Swift was feeling pretty exciting around ~v3. It was small and easy to learn, felt modern, and had solid interop with ObjC/C++.

...but then absolutely exploded in complexity. New features and syntax thrown in make it feel like C++. 10 ways of doing the same thing. I wish they'd kept the language simple and lean, and wrapped additional complexity as optional packages. It just feels like such a small amount of what the Swift language does actually needs to be part of the language.

Interestingly, Kotlin has a pretty solid cross-platform story.

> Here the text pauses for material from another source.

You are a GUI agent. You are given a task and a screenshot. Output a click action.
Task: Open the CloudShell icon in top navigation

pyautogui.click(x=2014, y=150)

I'd pick it over Swift if targeting Android since it can build and run in the JVM as well as natively -- and has Swift/ObjC interop. Its also very usable on the server if you wanted to, since you can use it in place of Java and tap into the very mature JVM ecosystem. If that's what you're into.

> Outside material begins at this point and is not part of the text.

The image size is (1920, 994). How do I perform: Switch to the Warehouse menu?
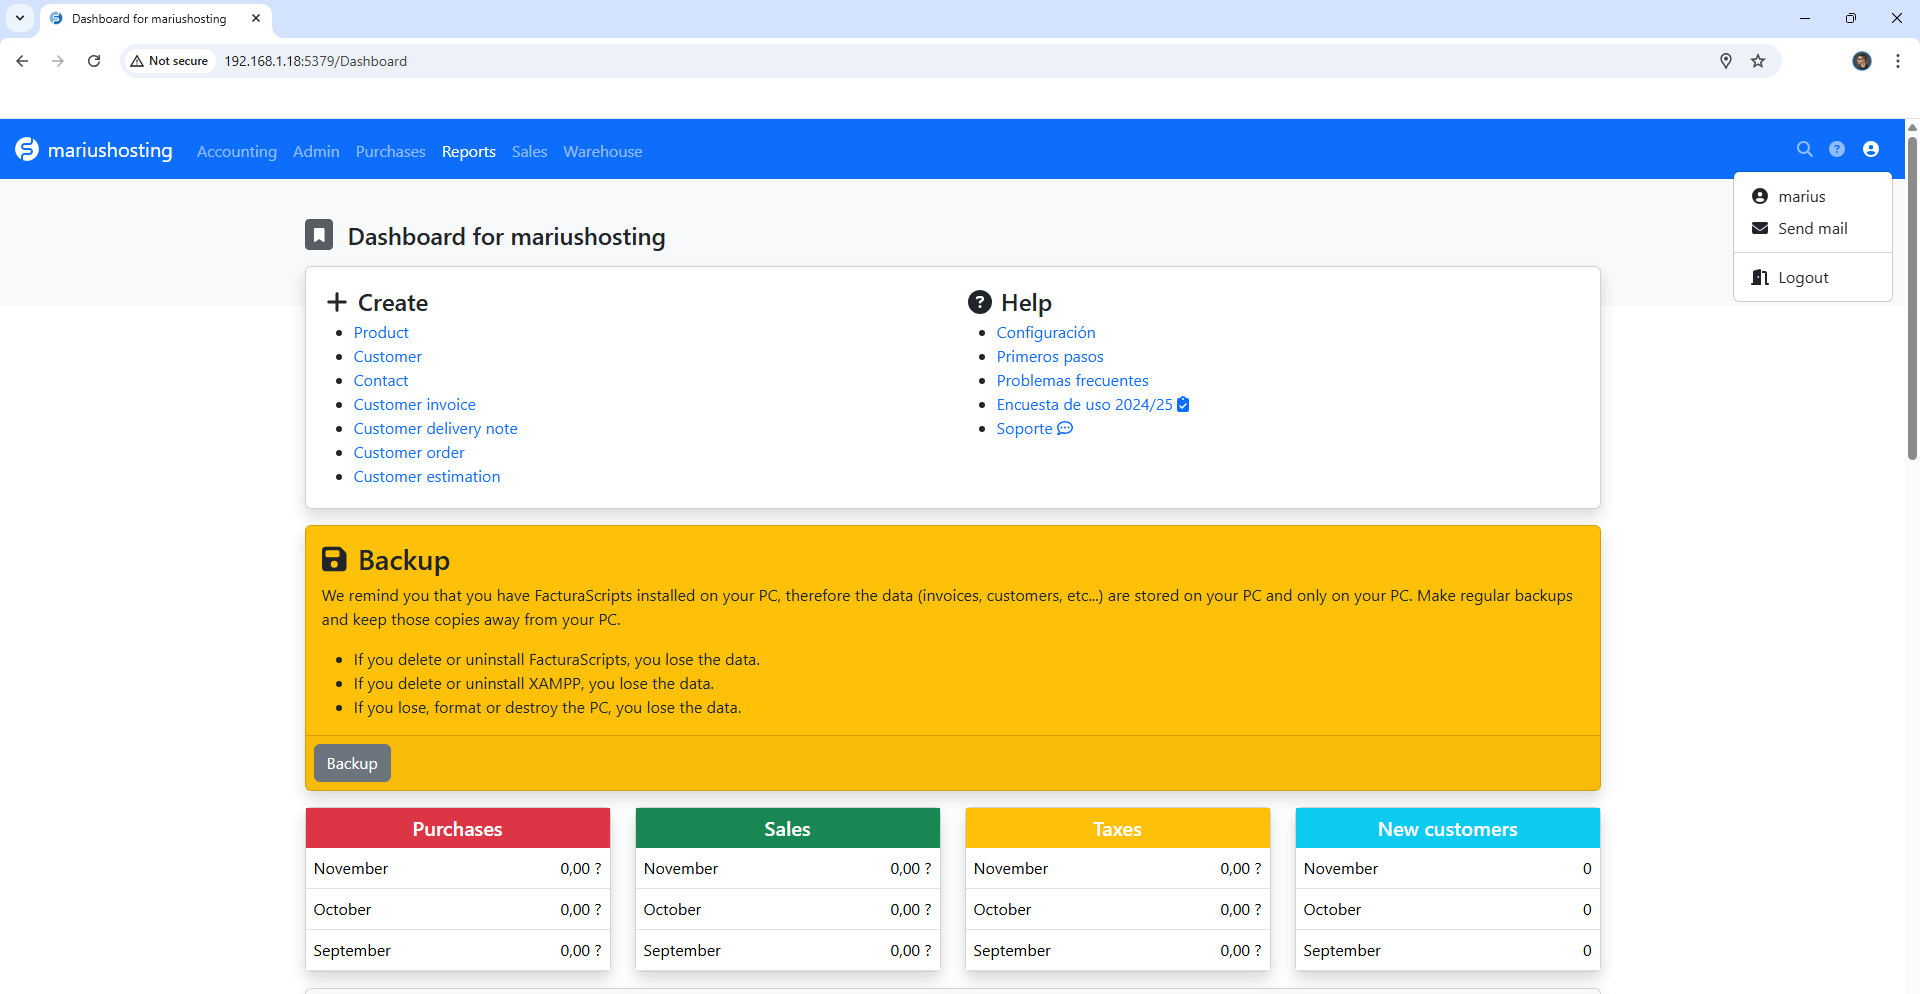click(601, 151)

And I have a lot more faith in JetBrains being good stewards of the language rather than Apple, who have a weird collection of priorities.

I'd encourage the author to spend more time learning Go. They've come to incorrect conclusions -- especially regarding errors. Read more of the stdlib to see how powerful they can be, e.g. net.OpError: https://cs.opensource.google/go/go/+/refs/tags/go1.25.5:src/...

> The user now has an interface value error that the only thing
> they can do is access the string representation of ... The only
> resort the consumer of this library has is to parse the string
> value of this error for useful information.

This shows a lack of understanding about the `error` interface, `errors.Is`, `errors.As`, error wrapping etc.

Personally, I think Go errors are fantastic, just the right sprinkling of structure on top of values. And panic/recover for truly exceptional circumstances.